Complete step-by-step answer:
Given : Number of white balls \[ = n + 1\]
Number of white balls \[ = n + 1\] .
We can will take two cases of the possible arrangement :
Case 1 :
Let the row be initiated by placing the white ball . Therefore number of ways of selecting the white ball \[ = \left( {n + 1} \right)\]
Now , the adjacent place is to filled by black ball , therefore number of ways for placing the black ball are \[ = n + 1\]
Now , the third ball is to be white for that number of balls available are \[ = n\]
Therefore , number of ways for arranging all the white balls are \[ = \left( {n + 1} \right)!\]
Similarly , for black balls number of ways are \[ = \left( {n + 1} \right)!\]

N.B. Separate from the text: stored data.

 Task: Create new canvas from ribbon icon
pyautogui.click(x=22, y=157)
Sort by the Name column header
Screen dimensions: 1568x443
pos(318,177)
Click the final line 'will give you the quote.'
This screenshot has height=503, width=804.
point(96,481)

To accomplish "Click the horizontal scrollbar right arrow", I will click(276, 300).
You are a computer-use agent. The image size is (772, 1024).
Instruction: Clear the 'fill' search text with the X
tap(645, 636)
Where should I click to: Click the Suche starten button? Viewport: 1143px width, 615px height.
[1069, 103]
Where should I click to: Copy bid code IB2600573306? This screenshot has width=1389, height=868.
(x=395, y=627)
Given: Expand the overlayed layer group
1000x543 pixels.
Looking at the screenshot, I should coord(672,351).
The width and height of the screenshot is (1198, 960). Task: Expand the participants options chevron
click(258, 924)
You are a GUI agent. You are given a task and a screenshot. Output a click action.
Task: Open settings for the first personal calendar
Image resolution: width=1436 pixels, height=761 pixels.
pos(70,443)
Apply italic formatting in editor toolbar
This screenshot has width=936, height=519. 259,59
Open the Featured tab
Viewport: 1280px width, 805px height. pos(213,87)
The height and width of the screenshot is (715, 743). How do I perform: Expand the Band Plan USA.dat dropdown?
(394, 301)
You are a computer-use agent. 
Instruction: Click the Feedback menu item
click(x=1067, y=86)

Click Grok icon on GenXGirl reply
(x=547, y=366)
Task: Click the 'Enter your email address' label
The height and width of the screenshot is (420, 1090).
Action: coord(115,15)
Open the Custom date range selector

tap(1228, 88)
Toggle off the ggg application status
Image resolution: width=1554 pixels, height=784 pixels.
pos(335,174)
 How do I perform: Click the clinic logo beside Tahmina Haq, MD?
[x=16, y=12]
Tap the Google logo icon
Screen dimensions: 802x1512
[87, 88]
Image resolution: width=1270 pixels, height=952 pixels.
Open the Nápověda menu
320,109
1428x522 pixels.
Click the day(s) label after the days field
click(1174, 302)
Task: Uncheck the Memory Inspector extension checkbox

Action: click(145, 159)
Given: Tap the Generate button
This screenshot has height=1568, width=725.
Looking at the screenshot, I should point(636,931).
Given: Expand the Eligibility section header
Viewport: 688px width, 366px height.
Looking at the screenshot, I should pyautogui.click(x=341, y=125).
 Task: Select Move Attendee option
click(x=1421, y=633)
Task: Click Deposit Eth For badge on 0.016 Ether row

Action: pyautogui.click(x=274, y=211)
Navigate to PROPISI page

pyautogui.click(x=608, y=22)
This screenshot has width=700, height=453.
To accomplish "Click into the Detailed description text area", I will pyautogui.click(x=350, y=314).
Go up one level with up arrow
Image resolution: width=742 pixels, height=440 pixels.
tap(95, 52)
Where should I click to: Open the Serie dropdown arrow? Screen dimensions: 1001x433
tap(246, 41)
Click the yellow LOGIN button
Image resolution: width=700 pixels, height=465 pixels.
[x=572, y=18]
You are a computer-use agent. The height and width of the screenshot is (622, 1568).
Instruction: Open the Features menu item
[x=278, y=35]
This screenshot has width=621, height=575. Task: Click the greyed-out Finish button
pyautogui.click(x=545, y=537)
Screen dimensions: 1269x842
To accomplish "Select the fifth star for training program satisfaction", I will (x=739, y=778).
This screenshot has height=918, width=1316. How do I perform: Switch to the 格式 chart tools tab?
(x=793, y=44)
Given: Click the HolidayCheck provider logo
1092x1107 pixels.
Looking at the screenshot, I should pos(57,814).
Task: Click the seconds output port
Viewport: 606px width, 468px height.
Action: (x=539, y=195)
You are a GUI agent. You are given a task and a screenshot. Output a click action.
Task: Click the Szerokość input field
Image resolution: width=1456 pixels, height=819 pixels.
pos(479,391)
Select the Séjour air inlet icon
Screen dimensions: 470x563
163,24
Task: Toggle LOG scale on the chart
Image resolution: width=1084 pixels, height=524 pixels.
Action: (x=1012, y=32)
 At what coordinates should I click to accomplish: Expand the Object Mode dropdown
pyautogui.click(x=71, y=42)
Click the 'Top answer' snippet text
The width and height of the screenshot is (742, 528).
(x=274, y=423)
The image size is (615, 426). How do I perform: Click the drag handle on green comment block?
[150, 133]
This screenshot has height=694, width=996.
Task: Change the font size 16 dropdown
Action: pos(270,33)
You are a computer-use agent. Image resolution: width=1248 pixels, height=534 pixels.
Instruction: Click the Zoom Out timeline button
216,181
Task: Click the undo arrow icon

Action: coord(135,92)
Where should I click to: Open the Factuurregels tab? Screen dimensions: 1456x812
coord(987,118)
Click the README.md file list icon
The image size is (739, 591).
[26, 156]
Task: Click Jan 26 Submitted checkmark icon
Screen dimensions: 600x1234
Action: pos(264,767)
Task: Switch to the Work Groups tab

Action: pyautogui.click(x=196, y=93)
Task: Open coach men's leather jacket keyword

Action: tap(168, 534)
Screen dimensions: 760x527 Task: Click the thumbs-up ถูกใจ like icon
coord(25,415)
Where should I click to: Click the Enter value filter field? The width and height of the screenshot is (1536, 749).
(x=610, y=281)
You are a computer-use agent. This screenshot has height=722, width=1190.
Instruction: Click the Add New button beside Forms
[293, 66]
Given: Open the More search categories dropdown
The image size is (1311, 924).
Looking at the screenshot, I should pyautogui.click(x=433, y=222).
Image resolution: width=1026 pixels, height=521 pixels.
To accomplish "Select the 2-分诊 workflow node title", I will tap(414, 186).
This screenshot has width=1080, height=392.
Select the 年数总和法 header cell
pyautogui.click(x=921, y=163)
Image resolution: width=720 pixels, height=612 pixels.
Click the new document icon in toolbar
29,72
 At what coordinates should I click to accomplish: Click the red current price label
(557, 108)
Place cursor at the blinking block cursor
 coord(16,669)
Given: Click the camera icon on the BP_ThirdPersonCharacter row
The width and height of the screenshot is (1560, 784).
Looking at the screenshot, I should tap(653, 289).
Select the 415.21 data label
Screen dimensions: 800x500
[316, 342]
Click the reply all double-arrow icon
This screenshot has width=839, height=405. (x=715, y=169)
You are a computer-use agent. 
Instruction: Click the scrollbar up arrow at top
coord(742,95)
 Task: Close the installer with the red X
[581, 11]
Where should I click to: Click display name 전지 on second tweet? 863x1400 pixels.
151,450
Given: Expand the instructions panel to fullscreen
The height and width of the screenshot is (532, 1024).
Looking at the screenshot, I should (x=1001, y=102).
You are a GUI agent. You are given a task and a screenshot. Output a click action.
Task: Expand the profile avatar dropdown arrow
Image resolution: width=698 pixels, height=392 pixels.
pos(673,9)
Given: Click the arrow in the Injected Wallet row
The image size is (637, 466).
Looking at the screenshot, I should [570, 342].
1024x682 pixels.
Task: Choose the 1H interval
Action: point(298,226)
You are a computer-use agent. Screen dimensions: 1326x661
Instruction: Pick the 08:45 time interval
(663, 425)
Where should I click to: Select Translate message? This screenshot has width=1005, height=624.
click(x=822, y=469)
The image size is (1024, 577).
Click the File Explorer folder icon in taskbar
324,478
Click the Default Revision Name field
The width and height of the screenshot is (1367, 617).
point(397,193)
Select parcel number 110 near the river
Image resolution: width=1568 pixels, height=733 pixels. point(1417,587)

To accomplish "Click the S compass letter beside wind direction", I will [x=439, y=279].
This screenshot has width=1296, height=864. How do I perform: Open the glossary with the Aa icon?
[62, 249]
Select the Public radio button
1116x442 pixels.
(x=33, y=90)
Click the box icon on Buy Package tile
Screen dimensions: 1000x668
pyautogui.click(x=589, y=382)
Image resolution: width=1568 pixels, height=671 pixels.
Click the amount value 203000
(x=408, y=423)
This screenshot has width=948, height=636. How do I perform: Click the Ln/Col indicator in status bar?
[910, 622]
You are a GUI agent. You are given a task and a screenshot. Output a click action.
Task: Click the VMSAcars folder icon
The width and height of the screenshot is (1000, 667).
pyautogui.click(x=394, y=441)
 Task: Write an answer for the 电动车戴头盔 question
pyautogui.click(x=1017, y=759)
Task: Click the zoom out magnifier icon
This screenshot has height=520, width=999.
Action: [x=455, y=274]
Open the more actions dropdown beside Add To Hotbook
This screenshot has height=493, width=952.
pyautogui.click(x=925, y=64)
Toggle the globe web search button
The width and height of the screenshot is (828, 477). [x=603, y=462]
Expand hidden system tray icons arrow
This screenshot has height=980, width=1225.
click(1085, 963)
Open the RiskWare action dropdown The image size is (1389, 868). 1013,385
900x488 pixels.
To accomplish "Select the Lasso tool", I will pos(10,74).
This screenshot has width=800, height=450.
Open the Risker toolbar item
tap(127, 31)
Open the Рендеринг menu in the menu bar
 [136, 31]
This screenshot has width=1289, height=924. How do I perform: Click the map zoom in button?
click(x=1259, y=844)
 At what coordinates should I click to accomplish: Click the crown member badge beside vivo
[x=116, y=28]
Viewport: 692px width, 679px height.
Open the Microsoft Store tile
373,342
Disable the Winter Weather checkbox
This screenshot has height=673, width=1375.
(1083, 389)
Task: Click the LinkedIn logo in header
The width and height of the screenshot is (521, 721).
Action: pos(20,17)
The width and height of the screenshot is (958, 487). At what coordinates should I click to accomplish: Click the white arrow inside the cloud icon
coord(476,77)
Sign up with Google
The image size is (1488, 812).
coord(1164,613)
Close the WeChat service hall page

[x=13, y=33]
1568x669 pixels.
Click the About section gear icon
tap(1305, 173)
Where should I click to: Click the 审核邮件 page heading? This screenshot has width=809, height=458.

Total number of ways arranging the \[ = n + 1\] white balls and \[ = n + 1\] black balls are \[ = \left( {n + 1} \right)! \times \left( {n + 1} \right)!\]
\[ = {\left\{ {\left( {n + 1} \right)!} \right\}^2}\]
Case 2 :
Let the row be initiated by placing the black ball . Therefore number of ways of selecting the black ball \[ = \left( {n + 1} \right)\]
Now , the adjacent place is to filled by white ball , therefore number of ways for placing the white ball are \[ = n + 1\]
Now , the third ball is to be black for that number of balls available are \[ = n\]
Therefore , number of ways for arranging all the white balls are \[ = \left( {n + 1} \right)!\]
Similarly , for black balls number of ways are \[ = \left( {n + 1} \right)!\]
Total number of ways arranging the \[\left( {n + 1} \right)\] white balls and \[\left( {n + 1} \right)\] black balls are \[ = \left( {n + 1} \right)! \times \left( {n + 1} \right)!\]
\[ = {\left\{ {\left( {n + 1} \right)!} \right\}^2}\]
Now , total number ways are \[ = {\left\{ {\left( {n + 1} \right)!} \right\}^2} + {\left\{ {\left( {n + 1} \right)!} \right\}^2}\]
\[ = 2{\left\{ {\left( {n + 1} \right)!} \right\}^2}\]
Therefore , option (D) is the correct answer .
So, the correct answer is “Option D”.

Note: In the given question it is not given whether to start with which ball , it can either be white or black . If it is given that you have start the row with black ball then , the total number of ways would be only \[{\left\{ {\left( {n + 1} \right)!} \right\}^2}\] , not \[ = 2{\left\{ {\left( {n + 1} \right)!} \right\}^2}\] .